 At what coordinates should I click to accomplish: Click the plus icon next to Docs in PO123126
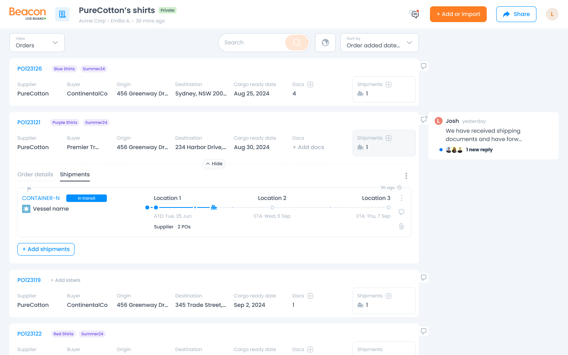[x=310, y=84]
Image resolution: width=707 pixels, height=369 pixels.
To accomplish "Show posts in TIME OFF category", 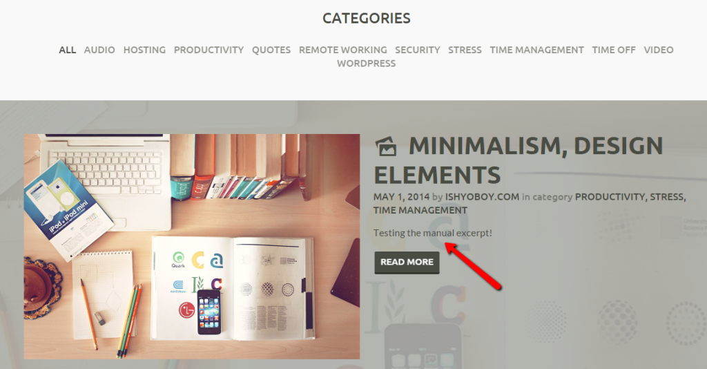I will point(614,50).
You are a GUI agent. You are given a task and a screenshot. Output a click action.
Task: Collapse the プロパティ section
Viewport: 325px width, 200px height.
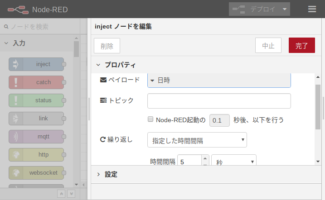[98, 65]
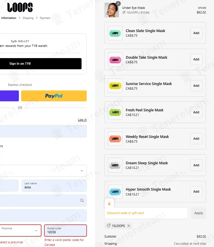The image size is (214, 247).
Task: Click the Double Take pink mask image
Action: pyautogui.click(x=115, y=60)
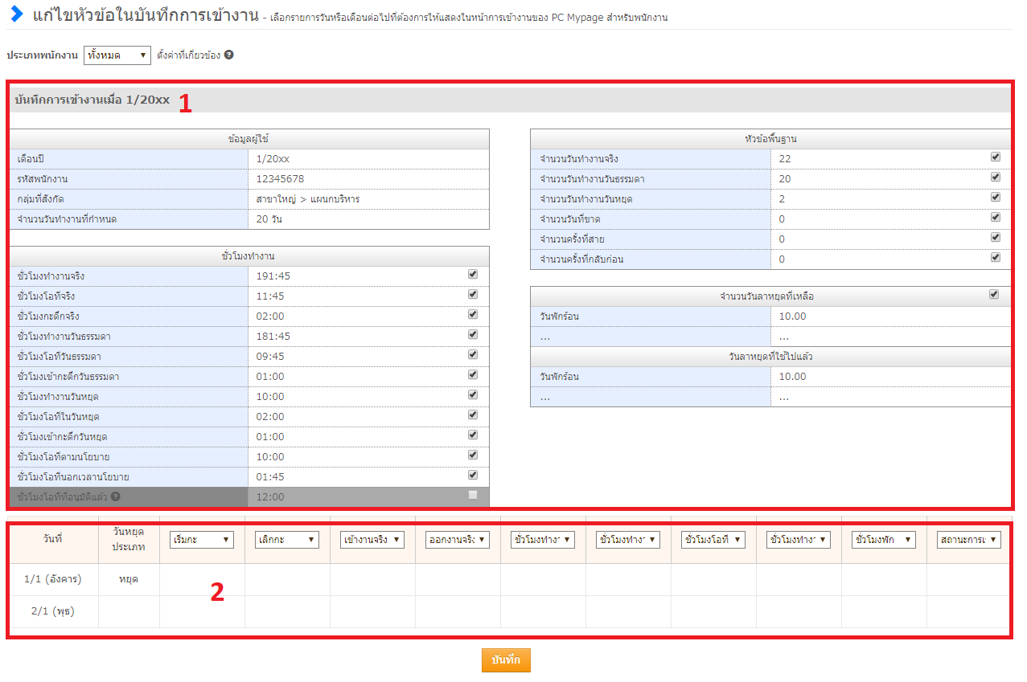The height and width of the screenshot is (682, 1027).
Task: Open the สถานะการ column dropdown
Action: (x=969, y=540)
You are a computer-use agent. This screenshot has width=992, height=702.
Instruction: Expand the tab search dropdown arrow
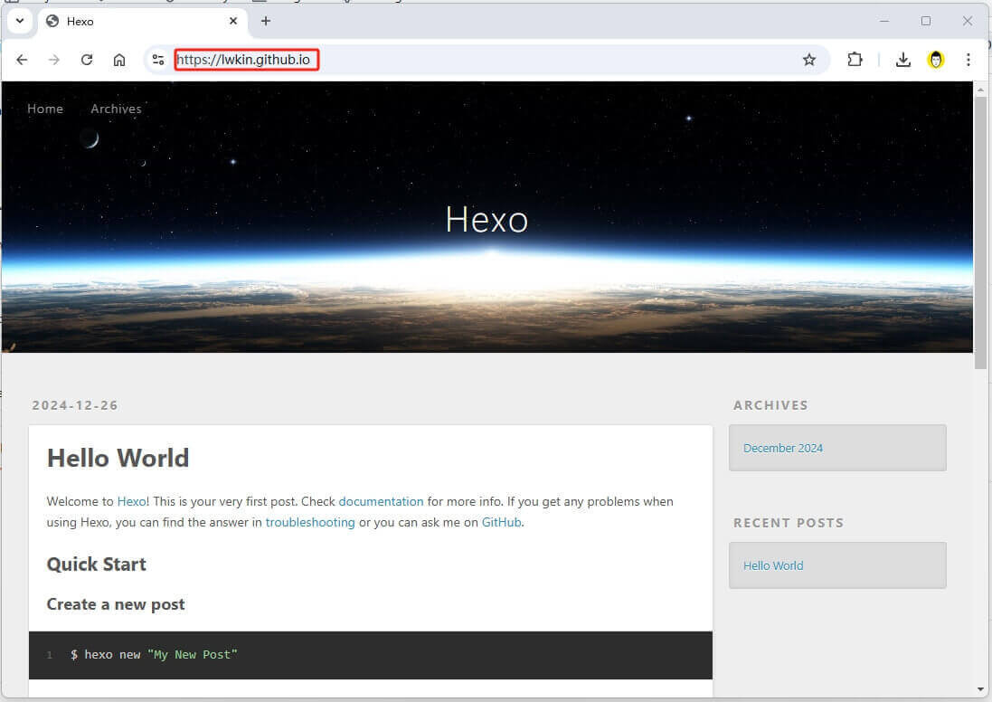(19, 21)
* * * * * * *
» **EXERCISE**:
With the pictures left out, give again exactly the lines from the one that contains "Viewport: 325px width, 200px height." through the final line of the data above.

» **OUTPUT OF THE TASK**:
Viewport: 325px width, 200px height.
[98, 65]
The image size is (214, 247).
Task: Click the Double Take pink mask image
Action: pyautogui.click(x=115, y=60)
The height and width of the screenshot is (682, 1027).
Task: Open the สถานะการ column dropdown
Action: (x=969, y=540)
You are a computer-use agent. This screenshot has width=992, height=702.
Instruction: Expand the tab search dropdown arrow
(19, 21)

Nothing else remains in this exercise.